What's more powerful than a speeding locomotive? The answer is the stock market -- when the Federal Reserve promises to keep pumping free money into the economy!

On top of calming commentary by Fed chairman Ben Bernanke, better-than-expected earnings reports continued to fuel the broad-based S&P 500 (^GSPC 1.11%) higher. Financials have been the big driving force thus far in earnings season, with Bank of America crushing estimates yesterday, and Morgan Stanley (MS 0.41%) following suit today. The No. 2 investment bank in the U.S., Morgan Stanley, delivered a 42% increase in total profits fueled by a ridiculous 83% surge in wealth management income. As long as the backbone of our economy (i.e., the financial sector) remains strong, this rally could have legs.

When the day was over the S&P 500 had, yet again, eclipsed another all-time high, rising 8.46 points (0.50%), to close at 1,689.37.
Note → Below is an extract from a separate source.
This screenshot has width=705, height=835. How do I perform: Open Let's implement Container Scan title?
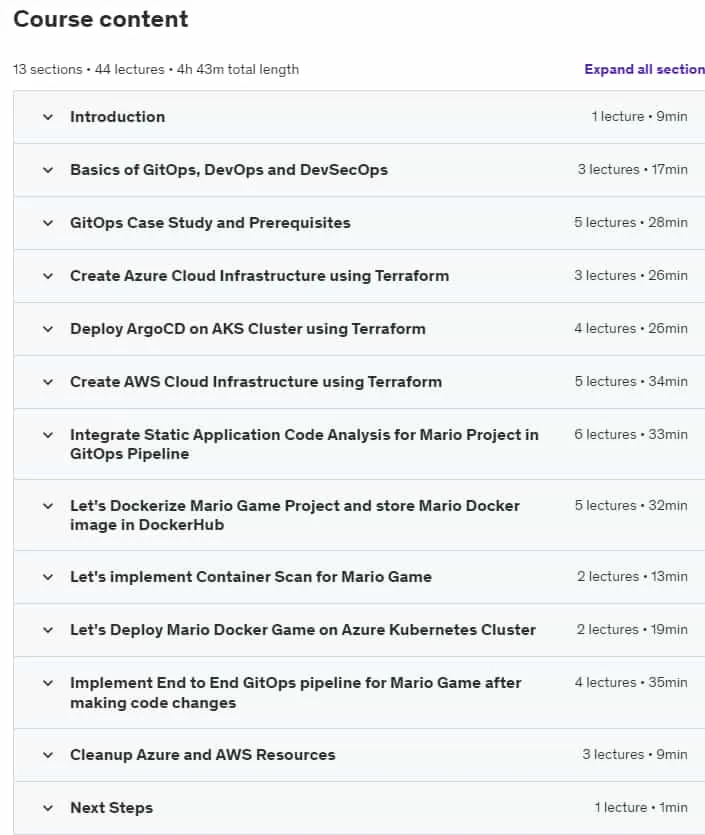pos(251,577)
Sticking with the theme of earnings season, a better-than-expected earnings report from building and automotive efficiency company Johnson Controls (JCI 1.05%) is what propelled it to the top of the day's gainers, up 8.3%. For the third quarter, Johnson Controls increased revenue by 2%, to $10.83 billion, a bit lower than the Street had expected, but produced $0.78 in adjusted EPS, $0.03 better than analysts expected. Furthermore, Johnson Controls narrowed its full-year EPS range to a range of $2.64-$2.66, from $2.60-$2.70, which is higher than the current $2.61 consensus. It was definitely a good day overall for Johnson Controls, but I'd keep a cautious eye on its U.S. business, as a government spending slowdown could adversely impact its future results.
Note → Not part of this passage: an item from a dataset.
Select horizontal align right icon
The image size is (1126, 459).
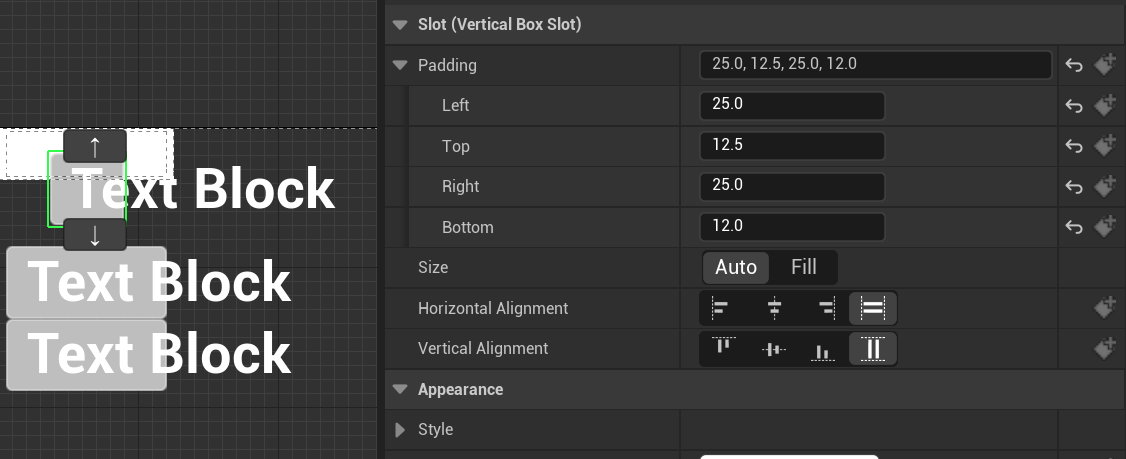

The nation's largest health insurer, UnitedHealth Group (UNH 0.42%), also spiked 6.5% higher after reporting its second-quarter results. Fairly consistent with what we saw last quarter, UnitedHealth came in a tad light on the revenue side of its business than Wall Street had expected -- $30.4 billion versus $30.5 billion -- but tight cost controls helped push its $1.40 in EPS well past the $1.25 that the Street had forecast. UnitedHealth can attribute the majority of its earnings strength to strong commercial health-insurance enrollment. Looking forward, I like UnitedHealth's chances of heading higher, presuming the implementation of Obamacare goes off without too many hitches.

Finally -- and to keep with today's theme -- grocery store Safeway (NYSE: SWY) advanced 6.8% after reporting its second-quarter results. Although the grocer's profits fell from the previous year, adjusted EPS of $0.51 topped expectations by $0.01. Revenue also fell 2%, hurt by lower fuel sales. The big boost appears to have come from the company's forward guidance, which calls for same-store sales growth of 1.5% to 2%, and full-year EPS to come in at the lower-end of its previous forecast of $2.25-$2.45. With the Street only expecting $2.27 in EPS for the year, Safeway's in-line estimates appear to suggest its store remodeling and focus on organic products is working.